In the records that follow, find each line with the word "agent" and copy it.

→ DATA RECORDS:
———
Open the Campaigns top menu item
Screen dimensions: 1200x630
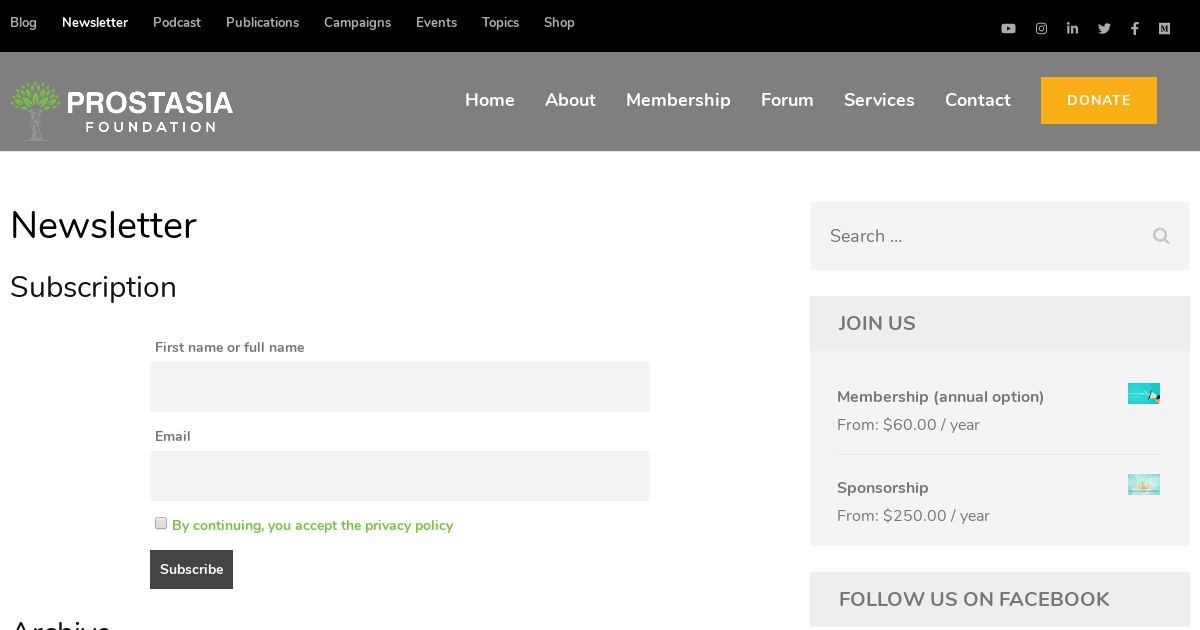tap(357, 23)
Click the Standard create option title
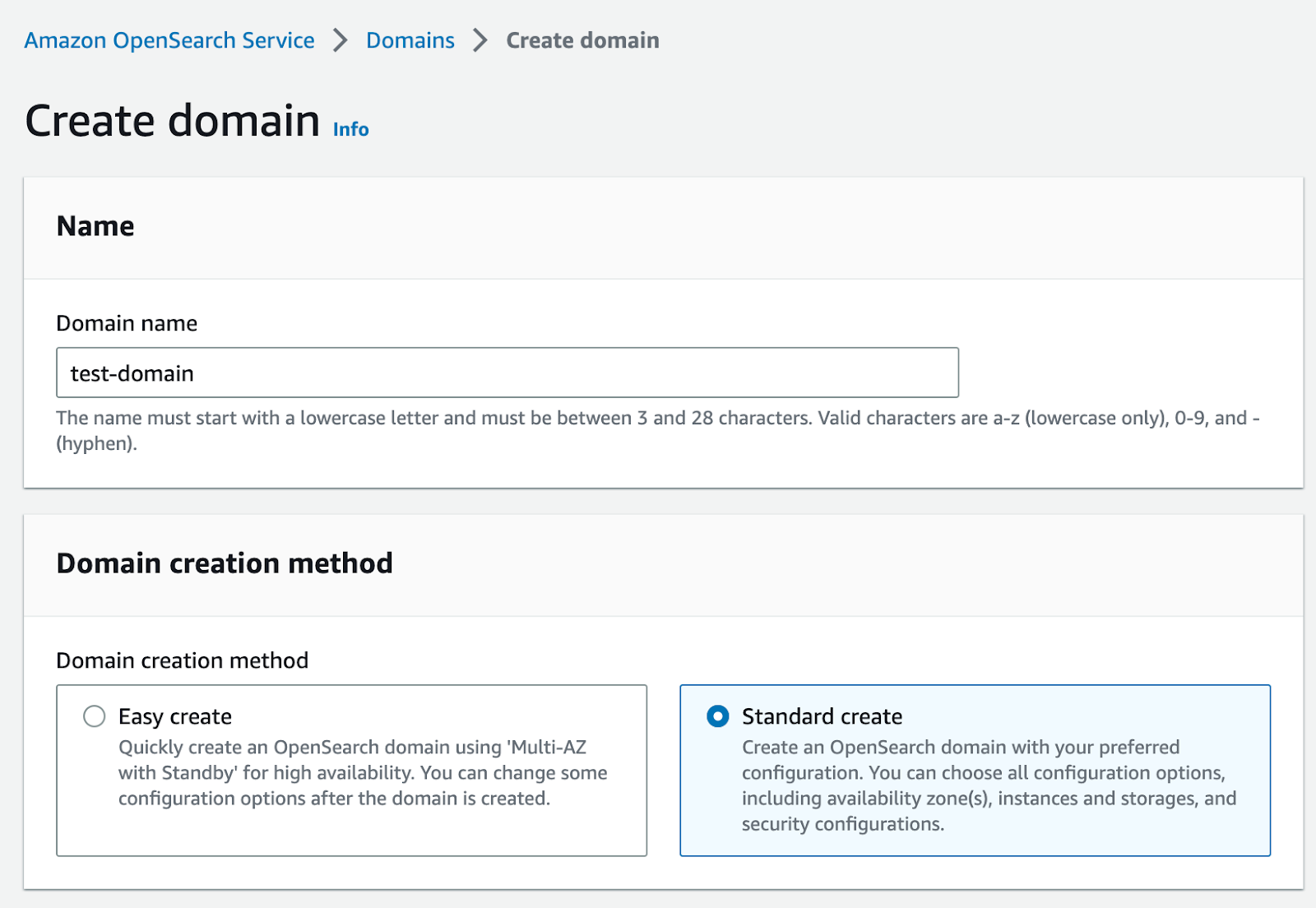1316x908 pixels. (x=822, y=716)
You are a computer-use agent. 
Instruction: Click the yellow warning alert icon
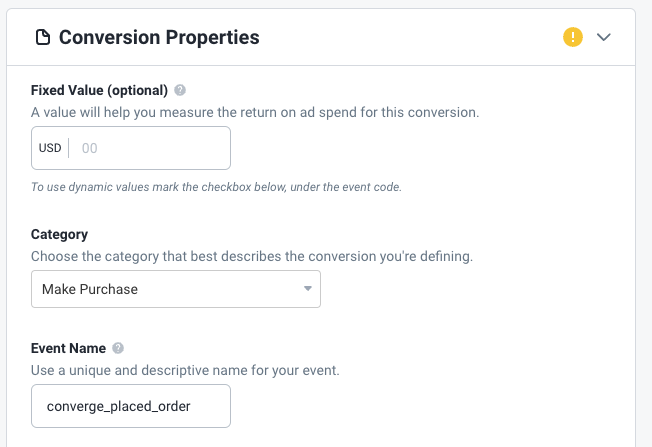point(572,38)
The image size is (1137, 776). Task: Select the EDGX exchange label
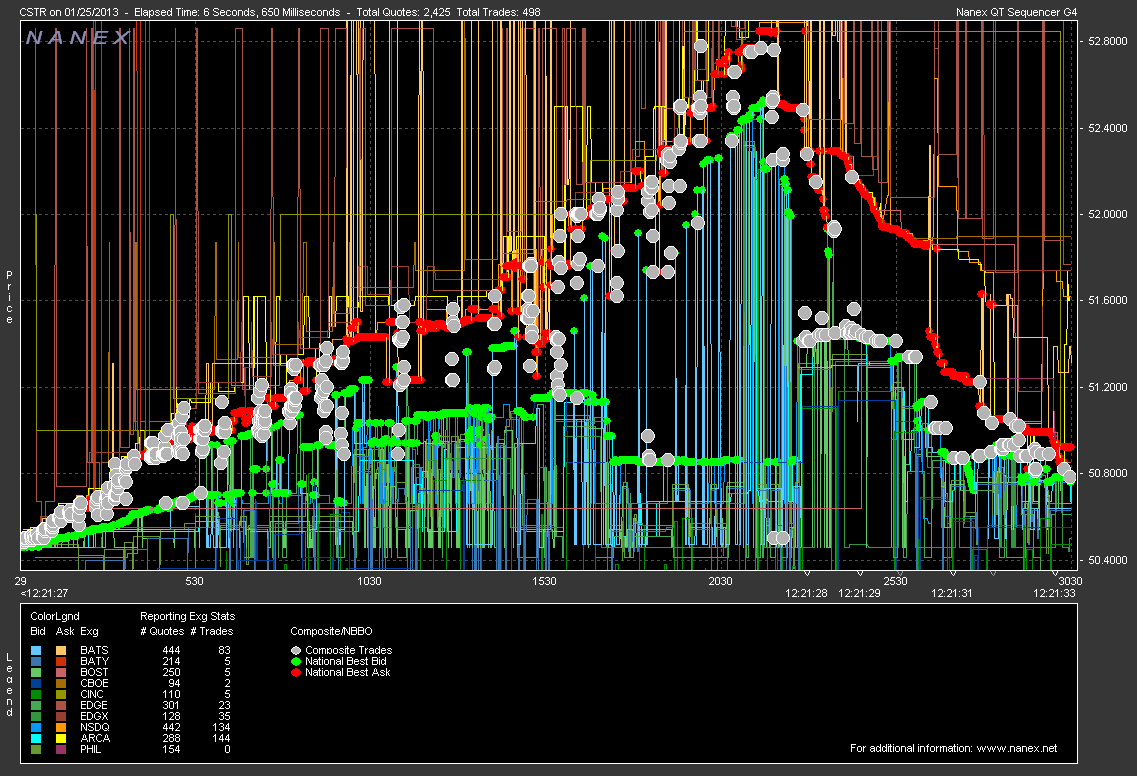click(94, 716)
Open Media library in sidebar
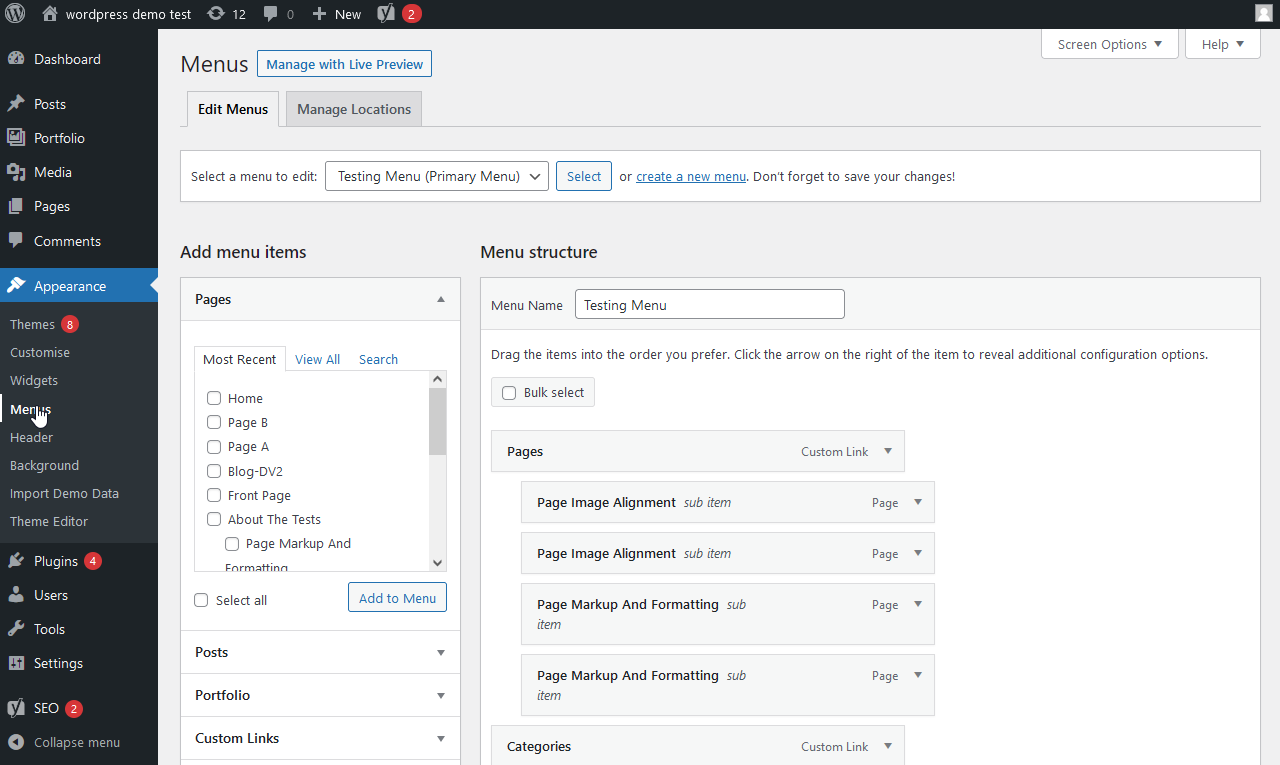Screen dimensions: 1280x765 [x=52, y=172]
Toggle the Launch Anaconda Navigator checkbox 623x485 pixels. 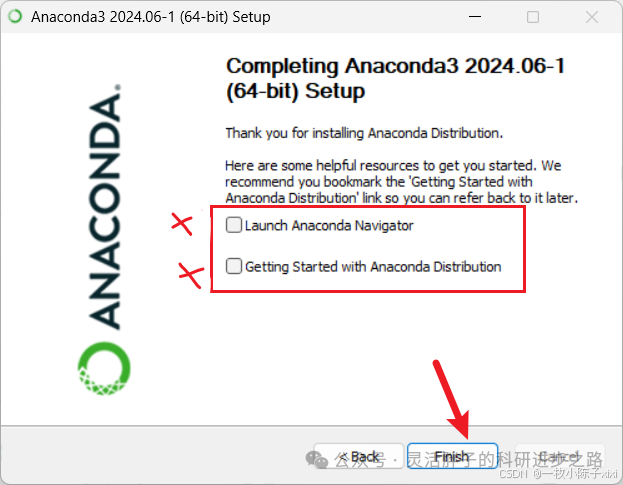(234, 225)
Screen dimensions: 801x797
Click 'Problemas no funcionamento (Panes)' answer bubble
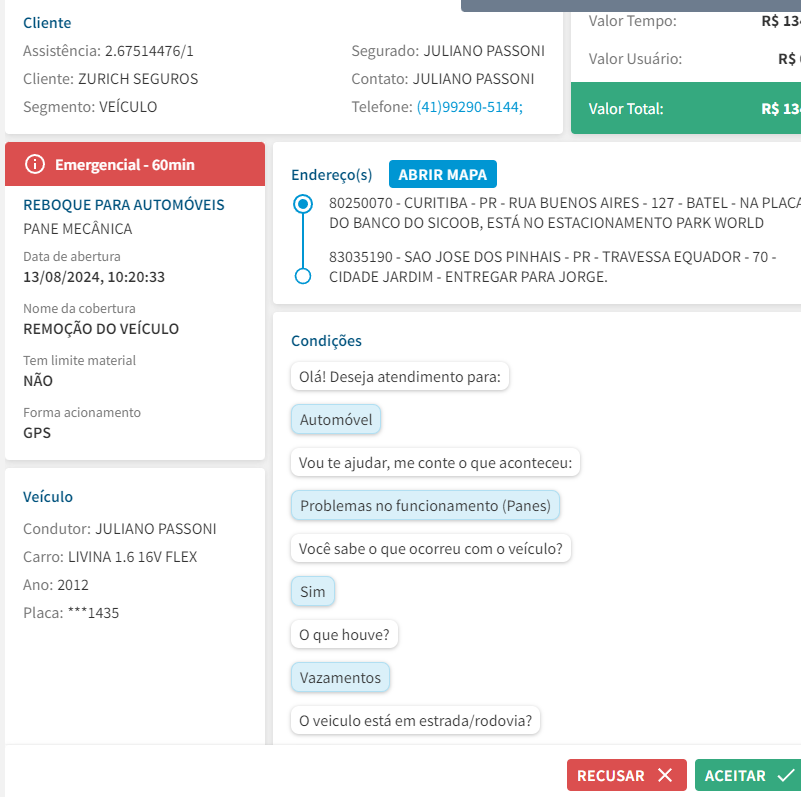tap(426, 506)
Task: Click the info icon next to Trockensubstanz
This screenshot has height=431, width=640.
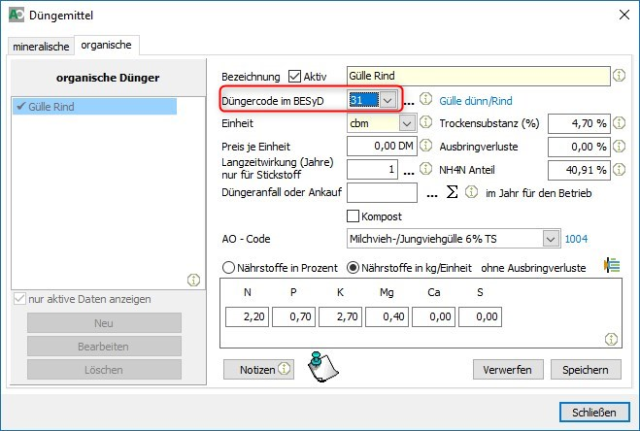Action: click(x=618, y=123)
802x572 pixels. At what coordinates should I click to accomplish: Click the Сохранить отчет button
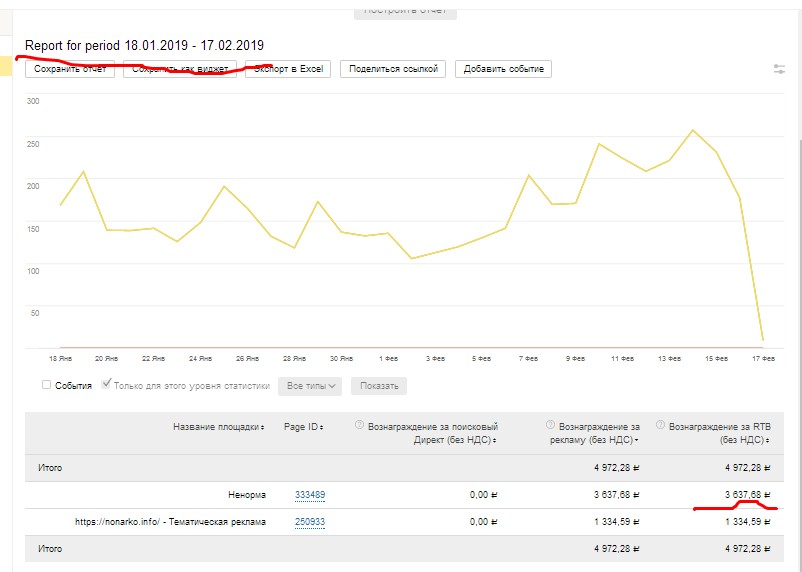point(70,69)
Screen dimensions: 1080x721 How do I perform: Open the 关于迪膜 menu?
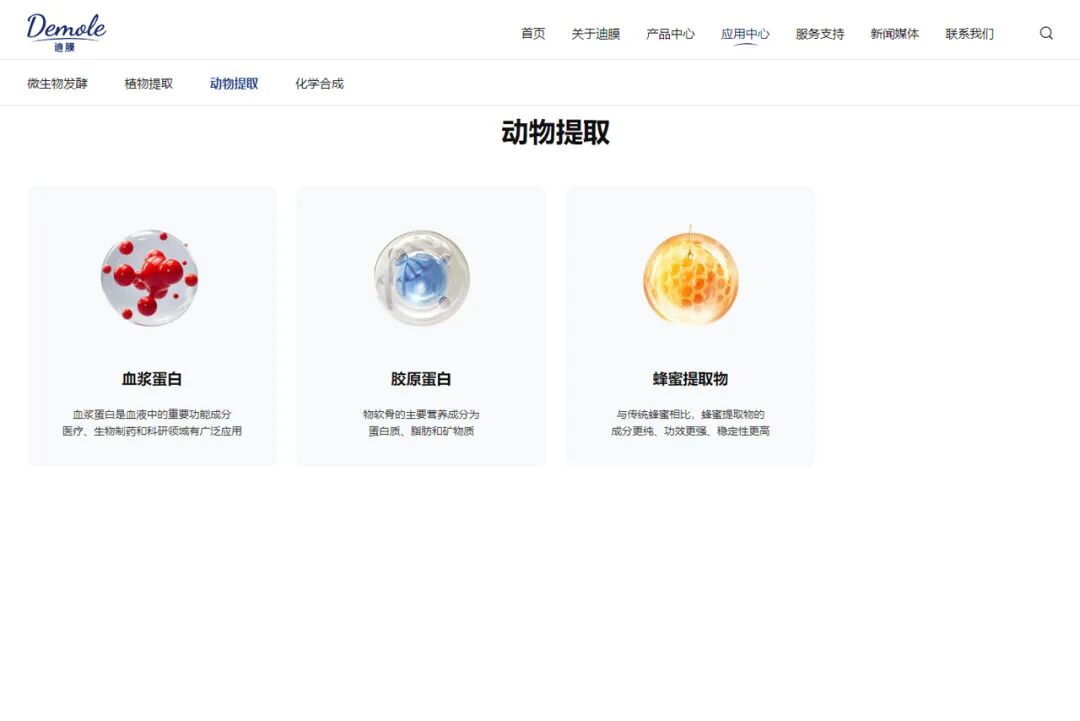click(x=595, y=34)
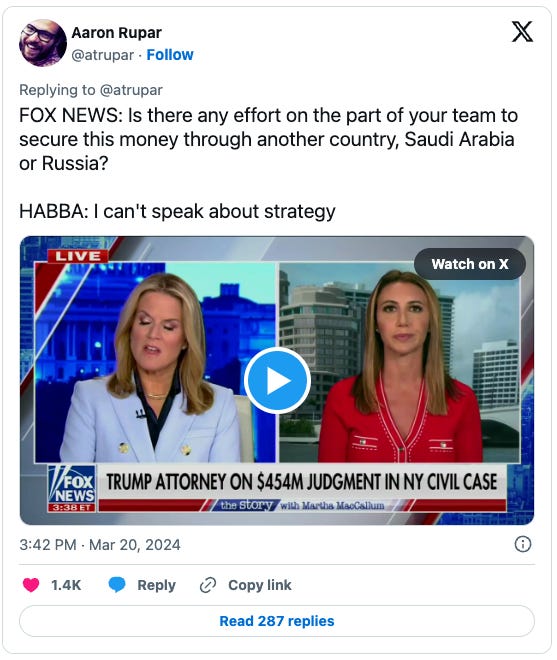Open the @atrupar handle under name
The image size is (557, 660).
[x=103, y=55]
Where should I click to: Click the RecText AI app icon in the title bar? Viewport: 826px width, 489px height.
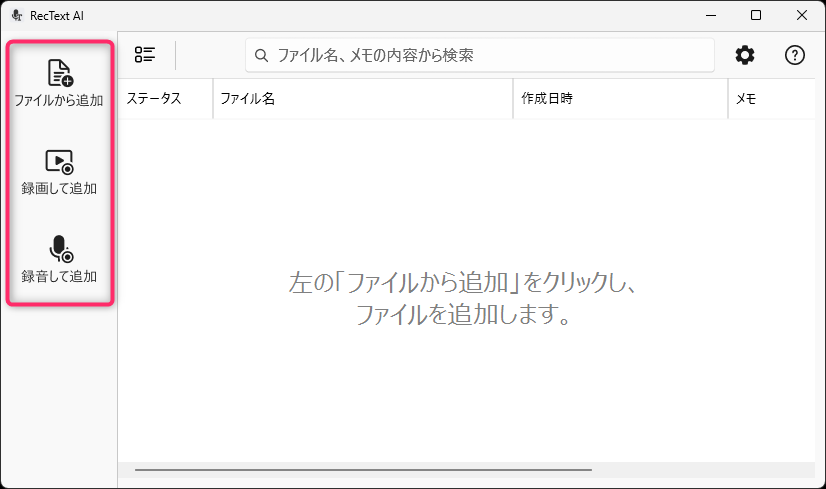tap(17, 15)
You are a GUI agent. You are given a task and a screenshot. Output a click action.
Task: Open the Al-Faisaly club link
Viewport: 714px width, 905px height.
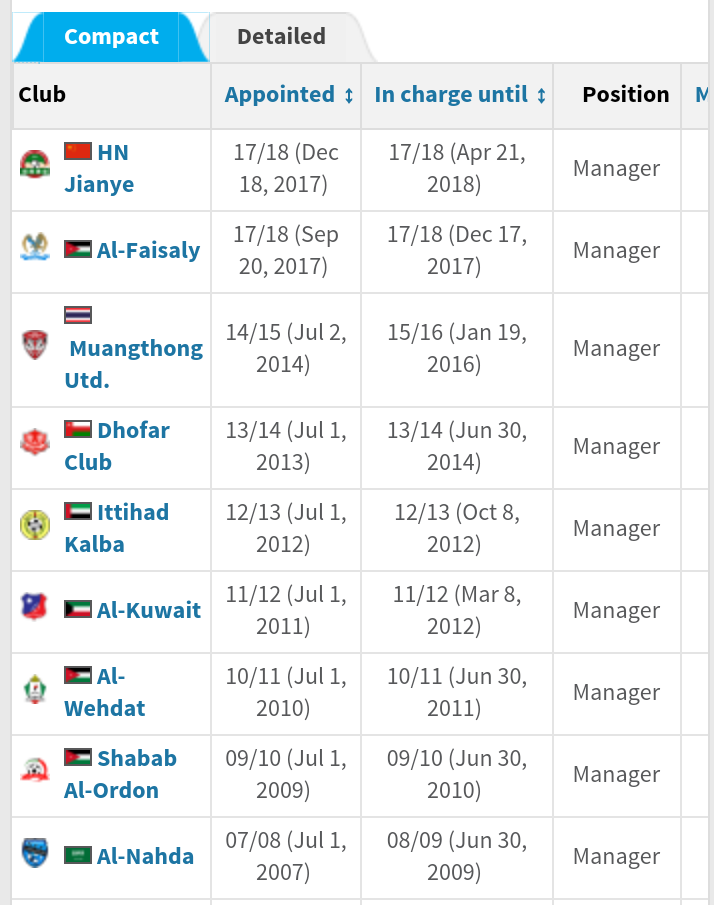pos(148,250)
———
→ YOUR RESPONSE:
You are a computer-use agent. 
You are a GUI agent. You are given a task and a screenshot. Output a click action.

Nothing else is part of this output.